In welchem Museum wird das Bildnis der Maria Maddalena Baroncelli laut dem Ausgangstext heute präsentiert?

==== Ausgangstext ====

Joseph Kosuth reproduziert hier das um 1470 von Hans Memling gemalte Bildnis der Maria Maddalena Baroncelli als Schwarz-Weiß-Abzug. Zudem vergrößert er es, dreht es um 180 Grad auf den Kopf und platziert es mit einem angefügten Text vor weißem Grund. Wer mit dem kunsthistorischen Kanon vertraut ist, erkennt, dass es sich um die rechte Tafel eines Triptychons und Hochzeitsbildes handelt. Wie in dem Genre üblich ist die Braut ihrem Bräutigam Tommaso di Folco Portinari zugewandt. Er ist seinerseits ihr zugewandt auf der linken Tafel dargestellt. Indem Kosuth diesen Kontext jedoch völlig auflöst, entzieht er das Bild seiner konventionellen Lesbarkeit. Auch die heute museale Präsentation im Metropolitan Museum of Art in New York spielt keine Rolle mehr.

==== Datensatz ====

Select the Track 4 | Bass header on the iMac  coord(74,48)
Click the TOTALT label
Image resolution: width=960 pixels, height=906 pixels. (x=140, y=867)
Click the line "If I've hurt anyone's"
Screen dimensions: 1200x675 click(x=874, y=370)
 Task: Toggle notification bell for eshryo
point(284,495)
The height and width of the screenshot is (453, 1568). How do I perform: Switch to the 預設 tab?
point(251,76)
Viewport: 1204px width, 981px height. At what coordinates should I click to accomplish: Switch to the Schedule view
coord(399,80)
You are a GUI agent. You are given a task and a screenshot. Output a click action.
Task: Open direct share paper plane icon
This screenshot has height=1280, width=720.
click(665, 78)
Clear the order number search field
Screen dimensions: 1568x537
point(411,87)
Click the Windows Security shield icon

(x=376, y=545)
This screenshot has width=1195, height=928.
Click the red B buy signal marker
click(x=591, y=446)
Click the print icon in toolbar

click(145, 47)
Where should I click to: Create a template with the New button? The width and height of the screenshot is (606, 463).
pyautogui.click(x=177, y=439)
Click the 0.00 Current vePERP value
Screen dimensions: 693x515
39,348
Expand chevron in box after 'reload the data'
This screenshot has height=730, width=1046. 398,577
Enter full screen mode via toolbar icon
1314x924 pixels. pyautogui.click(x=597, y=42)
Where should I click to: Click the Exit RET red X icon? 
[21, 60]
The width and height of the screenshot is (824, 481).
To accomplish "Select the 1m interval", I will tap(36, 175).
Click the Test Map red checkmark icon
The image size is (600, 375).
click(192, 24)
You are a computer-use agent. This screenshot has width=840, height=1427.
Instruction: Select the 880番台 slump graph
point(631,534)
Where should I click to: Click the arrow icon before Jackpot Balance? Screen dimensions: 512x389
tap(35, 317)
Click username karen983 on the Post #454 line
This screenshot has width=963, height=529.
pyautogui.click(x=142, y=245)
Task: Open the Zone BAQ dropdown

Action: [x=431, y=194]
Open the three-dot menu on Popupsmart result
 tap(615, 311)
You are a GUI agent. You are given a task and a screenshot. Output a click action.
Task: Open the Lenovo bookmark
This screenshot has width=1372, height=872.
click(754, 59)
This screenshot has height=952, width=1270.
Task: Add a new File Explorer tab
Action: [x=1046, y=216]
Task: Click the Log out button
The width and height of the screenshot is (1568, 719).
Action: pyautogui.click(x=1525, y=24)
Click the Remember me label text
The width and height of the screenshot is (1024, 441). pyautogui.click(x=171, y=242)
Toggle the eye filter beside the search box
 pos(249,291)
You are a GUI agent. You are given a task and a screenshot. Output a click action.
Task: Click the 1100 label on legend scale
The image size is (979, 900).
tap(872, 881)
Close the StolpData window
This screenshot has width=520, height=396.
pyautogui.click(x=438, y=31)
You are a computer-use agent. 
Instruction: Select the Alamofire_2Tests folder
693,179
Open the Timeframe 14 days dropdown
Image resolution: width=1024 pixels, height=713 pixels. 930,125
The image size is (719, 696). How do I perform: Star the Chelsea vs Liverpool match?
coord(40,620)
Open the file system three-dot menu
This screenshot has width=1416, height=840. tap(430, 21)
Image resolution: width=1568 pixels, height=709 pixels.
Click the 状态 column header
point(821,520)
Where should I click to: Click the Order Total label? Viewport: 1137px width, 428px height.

====

> Lösung
Im Metropolitan Museum of Art in New York.